An example of the Il1 test

3. Reduce Letter-spacing on your Headings to give a better optical balance. #

Your Headings are most likely going to be much larger, and heavier than their Body text companions, so the spacing between the letters can sometimes appear optically larger, which is not always what you want when you're looking for that perfect aesthetic.

Reducing the Letter-spacing, just by tiny amounts, can make your Headings more optically balanced, more readable, and generally more pleasant to look at.

An example of how reduced letter spacing looks better

4. Lighten up your text if it's looking a little too heavy. #

When it comes to long-form content, certain Regular weight Typefaces can still look a little too heavy, and stark.
Easily fix this by opting for something like a Dark Grey (ie; #4F4F4F) to make that text a little easier on the eye.
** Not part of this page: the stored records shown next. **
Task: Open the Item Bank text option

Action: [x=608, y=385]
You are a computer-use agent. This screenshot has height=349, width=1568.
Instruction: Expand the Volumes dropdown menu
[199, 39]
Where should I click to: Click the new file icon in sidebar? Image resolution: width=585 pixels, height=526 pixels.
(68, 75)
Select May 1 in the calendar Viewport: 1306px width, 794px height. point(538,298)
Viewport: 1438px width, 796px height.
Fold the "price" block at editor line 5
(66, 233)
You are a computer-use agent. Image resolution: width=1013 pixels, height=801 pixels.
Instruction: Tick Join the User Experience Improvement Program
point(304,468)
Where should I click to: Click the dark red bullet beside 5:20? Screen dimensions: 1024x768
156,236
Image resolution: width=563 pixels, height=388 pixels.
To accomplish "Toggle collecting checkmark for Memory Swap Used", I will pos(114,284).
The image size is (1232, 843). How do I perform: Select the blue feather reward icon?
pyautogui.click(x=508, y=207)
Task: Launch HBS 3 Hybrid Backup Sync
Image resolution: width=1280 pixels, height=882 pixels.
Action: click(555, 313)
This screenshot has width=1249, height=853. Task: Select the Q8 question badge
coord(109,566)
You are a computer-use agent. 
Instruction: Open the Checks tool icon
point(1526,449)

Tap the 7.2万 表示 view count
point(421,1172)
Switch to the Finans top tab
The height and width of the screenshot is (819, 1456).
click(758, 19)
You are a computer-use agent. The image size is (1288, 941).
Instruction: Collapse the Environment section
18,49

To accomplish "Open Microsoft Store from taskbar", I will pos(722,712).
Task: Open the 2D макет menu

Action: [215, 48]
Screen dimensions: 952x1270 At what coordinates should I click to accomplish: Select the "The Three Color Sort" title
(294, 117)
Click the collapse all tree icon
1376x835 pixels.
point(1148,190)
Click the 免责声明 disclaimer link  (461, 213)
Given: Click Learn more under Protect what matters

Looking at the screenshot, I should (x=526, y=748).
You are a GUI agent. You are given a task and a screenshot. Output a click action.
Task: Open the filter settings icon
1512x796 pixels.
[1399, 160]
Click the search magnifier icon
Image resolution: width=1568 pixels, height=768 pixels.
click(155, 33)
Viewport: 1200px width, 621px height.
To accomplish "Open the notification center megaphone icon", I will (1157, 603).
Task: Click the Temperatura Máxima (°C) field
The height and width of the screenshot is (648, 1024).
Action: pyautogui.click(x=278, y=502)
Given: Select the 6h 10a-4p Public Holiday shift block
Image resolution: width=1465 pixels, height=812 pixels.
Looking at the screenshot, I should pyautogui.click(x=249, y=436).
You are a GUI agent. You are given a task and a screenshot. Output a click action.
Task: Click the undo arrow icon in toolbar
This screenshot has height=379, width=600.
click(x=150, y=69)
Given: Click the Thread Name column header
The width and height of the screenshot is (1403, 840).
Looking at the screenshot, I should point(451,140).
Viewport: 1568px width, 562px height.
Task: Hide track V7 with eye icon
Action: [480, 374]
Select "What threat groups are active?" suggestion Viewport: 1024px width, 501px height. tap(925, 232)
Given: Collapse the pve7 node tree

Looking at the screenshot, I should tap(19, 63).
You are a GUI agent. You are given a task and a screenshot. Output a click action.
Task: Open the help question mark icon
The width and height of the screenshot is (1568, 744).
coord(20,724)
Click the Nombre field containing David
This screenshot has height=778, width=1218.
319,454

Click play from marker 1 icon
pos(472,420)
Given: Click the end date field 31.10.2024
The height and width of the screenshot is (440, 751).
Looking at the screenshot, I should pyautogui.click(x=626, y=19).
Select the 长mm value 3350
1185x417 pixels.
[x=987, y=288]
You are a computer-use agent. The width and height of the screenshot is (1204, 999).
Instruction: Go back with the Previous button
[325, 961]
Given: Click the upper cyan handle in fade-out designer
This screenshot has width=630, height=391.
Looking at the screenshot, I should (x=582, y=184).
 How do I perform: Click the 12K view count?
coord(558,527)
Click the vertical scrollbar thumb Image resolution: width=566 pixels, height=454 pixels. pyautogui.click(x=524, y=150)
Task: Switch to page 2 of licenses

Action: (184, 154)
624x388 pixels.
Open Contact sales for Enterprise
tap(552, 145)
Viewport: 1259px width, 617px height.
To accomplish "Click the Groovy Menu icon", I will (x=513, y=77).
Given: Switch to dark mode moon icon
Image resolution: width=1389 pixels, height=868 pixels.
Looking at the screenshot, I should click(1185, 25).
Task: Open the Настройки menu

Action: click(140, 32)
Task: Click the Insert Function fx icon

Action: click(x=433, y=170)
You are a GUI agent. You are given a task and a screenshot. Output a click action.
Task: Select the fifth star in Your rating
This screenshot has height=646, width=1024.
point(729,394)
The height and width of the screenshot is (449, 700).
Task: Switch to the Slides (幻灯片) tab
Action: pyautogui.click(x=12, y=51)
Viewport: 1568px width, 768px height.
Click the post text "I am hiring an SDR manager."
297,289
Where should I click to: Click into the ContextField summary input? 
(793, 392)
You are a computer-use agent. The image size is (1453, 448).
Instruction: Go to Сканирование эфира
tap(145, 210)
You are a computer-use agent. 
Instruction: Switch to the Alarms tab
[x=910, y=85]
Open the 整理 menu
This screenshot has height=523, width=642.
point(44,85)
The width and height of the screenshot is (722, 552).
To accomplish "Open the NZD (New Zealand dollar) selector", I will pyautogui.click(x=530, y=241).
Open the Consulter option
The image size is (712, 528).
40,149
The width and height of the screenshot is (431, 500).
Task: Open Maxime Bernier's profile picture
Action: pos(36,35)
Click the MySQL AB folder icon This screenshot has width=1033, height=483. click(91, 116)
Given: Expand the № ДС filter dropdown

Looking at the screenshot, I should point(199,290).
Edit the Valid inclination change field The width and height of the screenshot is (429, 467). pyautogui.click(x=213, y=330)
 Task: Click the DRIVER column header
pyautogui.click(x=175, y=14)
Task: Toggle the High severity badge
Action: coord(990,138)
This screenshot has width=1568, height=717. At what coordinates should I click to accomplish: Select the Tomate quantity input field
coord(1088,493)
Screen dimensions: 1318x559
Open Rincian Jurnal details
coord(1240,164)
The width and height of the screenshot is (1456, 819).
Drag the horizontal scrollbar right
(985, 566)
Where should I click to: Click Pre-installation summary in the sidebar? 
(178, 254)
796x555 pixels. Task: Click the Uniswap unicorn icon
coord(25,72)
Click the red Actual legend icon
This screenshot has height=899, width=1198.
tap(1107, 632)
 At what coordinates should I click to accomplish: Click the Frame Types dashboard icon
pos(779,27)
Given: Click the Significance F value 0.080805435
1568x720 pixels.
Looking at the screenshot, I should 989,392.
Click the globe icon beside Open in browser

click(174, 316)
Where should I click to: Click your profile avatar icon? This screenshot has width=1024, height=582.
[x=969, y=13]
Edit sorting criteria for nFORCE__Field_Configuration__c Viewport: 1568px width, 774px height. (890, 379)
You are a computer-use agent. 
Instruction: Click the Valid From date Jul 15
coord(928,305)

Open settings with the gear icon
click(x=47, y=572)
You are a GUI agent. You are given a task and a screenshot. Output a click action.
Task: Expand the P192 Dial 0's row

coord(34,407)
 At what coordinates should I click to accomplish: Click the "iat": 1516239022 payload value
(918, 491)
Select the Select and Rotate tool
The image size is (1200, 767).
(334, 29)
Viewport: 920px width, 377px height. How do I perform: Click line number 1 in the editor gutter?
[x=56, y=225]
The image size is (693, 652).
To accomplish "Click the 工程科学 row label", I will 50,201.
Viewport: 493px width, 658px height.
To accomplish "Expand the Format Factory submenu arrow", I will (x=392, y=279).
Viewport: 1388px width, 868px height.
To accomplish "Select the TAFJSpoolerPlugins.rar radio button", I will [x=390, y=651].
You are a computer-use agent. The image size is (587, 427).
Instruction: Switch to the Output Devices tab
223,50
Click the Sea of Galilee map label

An example of lightening up text

5. Use Superfamilies when you're looking for great font combinations, but fast. #

When you're looking to improve your typeface-combining skills and feel a little daunted when faced with 1000s of Typefaces to choose from, just go with a Superfamily!

Superfamilies are collections of Typefaces that can come in both Serif, and SansSerif variants for example, and are created to work together in close visual harmony. A few that I highly recommend are Merriweather & Merriweather Sans, and Roboto & Roboto Slab which you can find here at Google Fonts.

6. When creating long-form content, give 20pt and above a try. #

For long-form content (ie; Blog Posts, Project Descriptions, and all that kind of stuff), try opting for 20pt (or even a little more) with your Body text.

Of course this is dependent on the Typeface chosen, but a good majority of popular Body Typefaces work great at 20pt, and bring a much better reading experience for the user when faced with a wall of text.